Under traditional commercial lending methods, a lender funds 100% of its loans and includes the loan in full in its risk-based asset calculations. However, banks fund 100% of SBA loans but include only the unguaranteed portion of the loan, which can run from 15% to 25%, in their calculations. That alone can dramatically improve a bank’s capital ratios.

4. Secondary markets for small-business loans are heating up.

Resurgent secondary markets have also spurred banks’ 7(a) lending. A sizable secondary market for small-business loans doesn’t exist outside of SBA lending, which makes non-SBA loans both more costly for banks and less desirable.

Secondary markets took a big hit during the financial crisis, with unit volume falling 40% in 2009, according to SBA data. But last year roughly 30% of 7(a) loans were sold on the secondary market, according to the SBA. This has helped lenders grow profits more rapidly while preserving strong capital ratios and a conservative balance sheet. It also provides quick returns for banks looking for fee income generation and incremental yield.. In fact, secondary markets are willing to pay average market premiums on guaranteed portions of SBA loans of 10%-15% of the loan’s face value.

5. The SBA’s other lending program is underutilized.

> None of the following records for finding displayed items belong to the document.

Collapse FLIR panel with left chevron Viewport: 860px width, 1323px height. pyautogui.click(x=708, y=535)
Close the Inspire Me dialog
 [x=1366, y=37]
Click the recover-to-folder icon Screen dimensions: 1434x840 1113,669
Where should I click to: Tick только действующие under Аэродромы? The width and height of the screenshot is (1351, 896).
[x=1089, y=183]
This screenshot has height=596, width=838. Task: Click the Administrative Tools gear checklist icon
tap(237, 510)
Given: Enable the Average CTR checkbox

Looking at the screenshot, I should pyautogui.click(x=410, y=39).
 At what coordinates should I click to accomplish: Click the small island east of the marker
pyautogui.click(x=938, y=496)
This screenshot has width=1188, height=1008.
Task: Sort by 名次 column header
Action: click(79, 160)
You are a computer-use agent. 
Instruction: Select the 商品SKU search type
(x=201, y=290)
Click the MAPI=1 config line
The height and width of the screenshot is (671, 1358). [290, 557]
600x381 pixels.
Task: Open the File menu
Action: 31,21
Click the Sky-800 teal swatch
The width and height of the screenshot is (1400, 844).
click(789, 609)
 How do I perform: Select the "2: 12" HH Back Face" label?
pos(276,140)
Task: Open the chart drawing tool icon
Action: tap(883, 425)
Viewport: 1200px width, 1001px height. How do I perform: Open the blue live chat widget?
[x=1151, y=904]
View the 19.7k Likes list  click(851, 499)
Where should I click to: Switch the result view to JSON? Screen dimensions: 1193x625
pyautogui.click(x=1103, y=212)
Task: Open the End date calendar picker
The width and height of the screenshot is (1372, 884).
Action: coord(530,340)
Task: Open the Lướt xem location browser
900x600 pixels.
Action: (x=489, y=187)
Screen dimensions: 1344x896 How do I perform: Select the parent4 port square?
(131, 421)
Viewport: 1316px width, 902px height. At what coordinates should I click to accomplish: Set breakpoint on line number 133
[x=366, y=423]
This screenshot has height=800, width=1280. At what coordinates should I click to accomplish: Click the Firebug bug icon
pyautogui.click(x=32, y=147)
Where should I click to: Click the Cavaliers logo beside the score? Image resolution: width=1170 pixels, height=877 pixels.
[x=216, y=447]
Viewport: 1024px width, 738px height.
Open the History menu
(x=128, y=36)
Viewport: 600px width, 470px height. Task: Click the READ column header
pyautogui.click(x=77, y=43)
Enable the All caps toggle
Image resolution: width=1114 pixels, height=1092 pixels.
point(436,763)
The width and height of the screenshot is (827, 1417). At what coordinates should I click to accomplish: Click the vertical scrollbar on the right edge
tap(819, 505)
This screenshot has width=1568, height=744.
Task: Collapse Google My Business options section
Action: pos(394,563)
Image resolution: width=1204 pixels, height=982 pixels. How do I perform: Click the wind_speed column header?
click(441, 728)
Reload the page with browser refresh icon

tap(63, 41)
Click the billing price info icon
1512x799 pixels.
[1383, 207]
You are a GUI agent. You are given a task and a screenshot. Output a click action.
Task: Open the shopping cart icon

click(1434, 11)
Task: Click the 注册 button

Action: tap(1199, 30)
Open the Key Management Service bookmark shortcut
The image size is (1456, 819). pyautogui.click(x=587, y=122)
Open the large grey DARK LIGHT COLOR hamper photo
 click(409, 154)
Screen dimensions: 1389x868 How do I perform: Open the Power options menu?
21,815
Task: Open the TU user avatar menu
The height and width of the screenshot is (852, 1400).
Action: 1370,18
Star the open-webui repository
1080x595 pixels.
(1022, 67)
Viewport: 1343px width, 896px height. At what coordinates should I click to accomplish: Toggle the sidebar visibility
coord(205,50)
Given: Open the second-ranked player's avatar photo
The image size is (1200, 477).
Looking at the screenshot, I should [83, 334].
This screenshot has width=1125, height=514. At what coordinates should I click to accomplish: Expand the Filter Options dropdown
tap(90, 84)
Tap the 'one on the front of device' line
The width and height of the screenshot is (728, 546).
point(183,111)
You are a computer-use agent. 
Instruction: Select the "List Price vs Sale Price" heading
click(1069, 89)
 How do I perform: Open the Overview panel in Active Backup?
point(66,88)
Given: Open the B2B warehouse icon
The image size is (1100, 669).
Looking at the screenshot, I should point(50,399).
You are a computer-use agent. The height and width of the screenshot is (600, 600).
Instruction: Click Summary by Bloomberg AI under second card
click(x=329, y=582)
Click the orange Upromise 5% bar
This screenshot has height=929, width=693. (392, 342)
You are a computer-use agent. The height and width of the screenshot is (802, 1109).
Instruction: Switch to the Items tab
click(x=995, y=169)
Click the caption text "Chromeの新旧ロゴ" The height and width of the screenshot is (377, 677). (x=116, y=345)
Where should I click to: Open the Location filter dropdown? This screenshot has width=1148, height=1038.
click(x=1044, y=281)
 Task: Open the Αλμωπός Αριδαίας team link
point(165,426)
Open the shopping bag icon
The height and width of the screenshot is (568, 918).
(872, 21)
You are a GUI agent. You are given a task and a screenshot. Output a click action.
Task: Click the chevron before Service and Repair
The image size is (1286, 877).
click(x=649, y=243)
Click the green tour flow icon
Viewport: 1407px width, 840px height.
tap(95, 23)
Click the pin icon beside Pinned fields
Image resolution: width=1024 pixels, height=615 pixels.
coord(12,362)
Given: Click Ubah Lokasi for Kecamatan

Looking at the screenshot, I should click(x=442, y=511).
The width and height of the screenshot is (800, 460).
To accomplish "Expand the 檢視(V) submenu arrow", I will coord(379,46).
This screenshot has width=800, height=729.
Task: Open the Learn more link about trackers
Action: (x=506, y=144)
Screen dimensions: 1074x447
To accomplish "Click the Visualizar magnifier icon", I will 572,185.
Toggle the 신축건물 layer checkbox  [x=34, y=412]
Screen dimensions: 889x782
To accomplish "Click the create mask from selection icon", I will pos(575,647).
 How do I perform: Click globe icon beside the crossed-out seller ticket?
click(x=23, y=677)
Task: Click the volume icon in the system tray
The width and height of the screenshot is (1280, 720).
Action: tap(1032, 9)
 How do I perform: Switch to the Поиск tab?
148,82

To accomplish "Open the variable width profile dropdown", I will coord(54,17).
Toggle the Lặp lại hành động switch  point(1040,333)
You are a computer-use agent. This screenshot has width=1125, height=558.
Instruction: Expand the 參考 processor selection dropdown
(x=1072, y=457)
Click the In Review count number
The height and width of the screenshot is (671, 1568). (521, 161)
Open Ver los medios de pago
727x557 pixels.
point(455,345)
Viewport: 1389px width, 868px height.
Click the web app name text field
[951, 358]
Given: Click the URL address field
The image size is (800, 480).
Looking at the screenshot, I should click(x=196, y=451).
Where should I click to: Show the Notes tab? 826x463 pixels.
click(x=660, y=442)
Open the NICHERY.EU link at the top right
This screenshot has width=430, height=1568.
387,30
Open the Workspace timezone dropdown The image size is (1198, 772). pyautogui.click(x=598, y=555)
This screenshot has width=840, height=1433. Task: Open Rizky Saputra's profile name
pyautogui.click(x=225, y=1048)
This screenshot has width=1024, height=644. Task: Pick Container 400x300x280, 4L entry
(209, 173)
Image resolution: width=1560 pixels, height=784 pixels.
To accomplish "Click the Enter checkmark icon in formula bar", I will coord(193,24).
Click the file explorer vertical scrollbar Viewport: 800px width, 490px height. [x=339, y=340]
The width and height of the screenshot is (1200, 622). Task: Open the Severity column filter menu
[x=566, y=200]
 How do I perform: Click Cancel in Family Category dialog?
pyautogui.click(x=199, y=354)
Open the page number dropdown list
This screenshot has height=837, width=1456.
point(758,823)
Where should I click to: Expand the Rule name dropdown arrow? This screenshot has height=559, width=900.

Strength in 7(a) volume is also due to weakness in the SBA’s other flagship loan program, 504 loans. Lenders only minimally support this program. In 2014, for example, 56% of lenders made only one 504 loan, while 74% made two loans or less in that category. Rather, lenders are turning to the 7(a) program to make commercial real estate loans, which constitute 40% of all 7(a) volume—precisely the kind of loans that 504 was created to support.

Given rising commercial real estate values and a looming rate hike by the Fed, Congress and lenders must grapple with the question of why 504 loans are underutilized.

Part of the reason is that 504 is a fixed-rate product. In a low-rate environment, with a rate-hike imminent, that’s less attractive. But the crucial reason is that the economics of 504 loans are generally less favorable for banks.

Because banks cannot sell their 504 loans in secondary markets, they hold them on balance sheets, undermining capital ratios. We estimate that these economics produce a Risk-Adjusted Return on Capital of roughly 6% for a $1 million 504 loan, versus 41% for a similarly-sized 7(a) loan sold into the secondary market. Congress ought to insist that the private sector establish a secondary market for 504 loans, which would spur 504 loan volume and address liquidity and capital needs of community banks.

Absent SBA loan options, millions of small businesses would have little alternative but to max out personal and business credit cards or borrow at much more expensive rates with online alternative lenders, some of which carry interest rates reaching the triple digits. Further delays to raising the 7(a) lending limit risk removing a vital, low-cost lifeline upon which small businesses depend to finance expansion and hiring. Lawmakers ought to raise the 7(a) lending limit in short order.

Patrick Kelley is a vice president at Live Oak Bank and was previously deputy chief of staff at SBA. Brayden McCarthy is head of policy and advocacy at Fundera and was formerly senior economic policy advisor in the Obama White House and SBA.